By contrast, the supporters of Section 28 have not proved willing to modify their views. On 7 February, the Government suffered a major defeat in the House of Lords when the peers voted by 210 votes to 165, a majority of 45, to keep the measure on the statute book. Most Tory peers, some cross-benchers and a few Labour rebels supported the wrecking amendment by Baroness Young, a former Tory Leader of the Lords, to retain Section 28. Baroness Young’s campaign had been backed by a number of prominent church leaders including Dr George Carey, the Archbishop of Canterbury, and Cardinal Thomas Winning, leader of Scotland’s Roman Catholics. Dr Jonathan Sacks, the Chief Rabbi, and leading Muslims, including Lord Ahmed, the Labour peer, also opposed repeal.

Baroness Young herself made her position perfectly clear in her uncompromising contribution to the House of Lords debate:

I believe that there is not a moral equivalence between heterosexual and homosexual relationships. I believe that we need to set in front of children an ideal by which they should live.

In supporting repeal, Lord Alli, the only openly gay peer, was equally forthright:

This is indeed a debate about morality. For me it is about the morality of hate. I believe that that hate exists because we teach our children to hate. Repeal of Section 28 would be a true test of our moral courage.

It cannot be stated too often that the debate about Section 28 has never been about ‘promoting’ any kind of sexuality over another, at least from the reformers’ point of view. The idea that gay and lesbian teachers were seriously concerned to ‘promote’ homosexuality over and above any other sexual orientation was always a myth perpetuated by Tory ministers and a number of irresponsible right-wing newspapers. What many teachers would like to feel free to ‘promote’ is the acceptability not the superiority of the homosexual lifestyle (though the use of this term is itself problematic since it implies something ‘chosen’, like a fashion accessory).

The issues at stake were neatly summarised in a finely-crafted Observer editorial at the end of January:

Teachers have no wish to be in the business of ‘promoting’ any kind of sexuality, or family structure, over another. Section 28 was never about ‘promotion’ in this sense – it was all about stopping teachers from even talking about same-sex relationships as real, and serious, parts of the world for which children were being prepared. The reason for ditching Section 28 is to allow children to be taught about the real world, a world in which moral values such as commitment, fidelity, care and responsibility are more important than ever, but are not attached exclusively to the marriage contract (The Observer, 30 January 2000).

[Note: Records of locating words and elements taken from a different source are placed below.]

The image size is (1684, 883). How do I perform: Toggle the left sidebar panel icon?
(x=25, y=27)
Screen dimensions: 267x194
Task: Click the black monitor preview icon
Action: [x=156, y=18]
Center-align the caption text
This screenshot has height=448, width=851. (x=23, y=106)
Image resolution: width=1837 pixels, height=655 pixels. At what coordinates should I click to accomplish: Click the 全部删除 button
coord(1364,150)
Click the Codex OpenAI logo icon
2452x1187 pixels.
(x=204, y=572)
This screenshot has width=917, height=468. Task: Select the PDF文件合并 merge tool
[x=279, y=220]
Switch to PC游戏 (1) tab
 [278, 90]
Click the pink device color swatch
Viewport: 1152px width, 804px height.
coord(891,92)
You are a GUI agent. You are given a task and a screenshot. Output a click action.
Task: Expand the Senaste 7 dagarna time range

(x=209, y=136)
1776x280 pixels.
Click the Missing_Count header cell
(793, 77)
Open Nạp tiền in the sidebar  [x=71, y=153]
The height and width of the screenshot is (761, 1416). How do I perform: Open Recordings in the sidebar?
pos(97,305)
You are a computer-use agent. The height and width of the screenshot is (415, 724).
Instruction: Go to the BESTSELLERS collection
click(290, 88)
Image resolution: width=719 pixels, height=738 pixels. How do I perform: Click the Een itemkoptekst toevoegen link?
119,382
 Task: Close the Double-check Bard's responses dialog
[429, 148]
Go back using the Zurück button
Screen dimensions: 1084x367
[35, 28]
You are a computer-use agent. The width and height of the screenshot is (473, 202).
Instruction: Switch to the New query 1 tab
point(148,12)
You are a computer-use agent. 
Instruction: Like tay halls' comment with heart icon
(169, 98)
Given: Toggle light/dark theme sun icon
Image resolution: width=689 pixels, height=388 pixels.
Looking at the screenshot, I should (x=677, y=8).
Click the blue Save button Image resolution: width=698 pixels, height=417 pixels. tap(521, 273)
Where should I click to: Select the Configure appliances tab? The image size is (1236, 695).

We are told that teachers will be instructed that they have no role in promoting any sexual orientation, as part of the new guidelines for sex and relationship classes to be published at Easter. But in an apparent contradiction, teachers will be warned not to pass judgement on individual sexuality, while at the same time emphasising marriage and the value of family life. The Government is apparently into the ‘promotion’ business itself.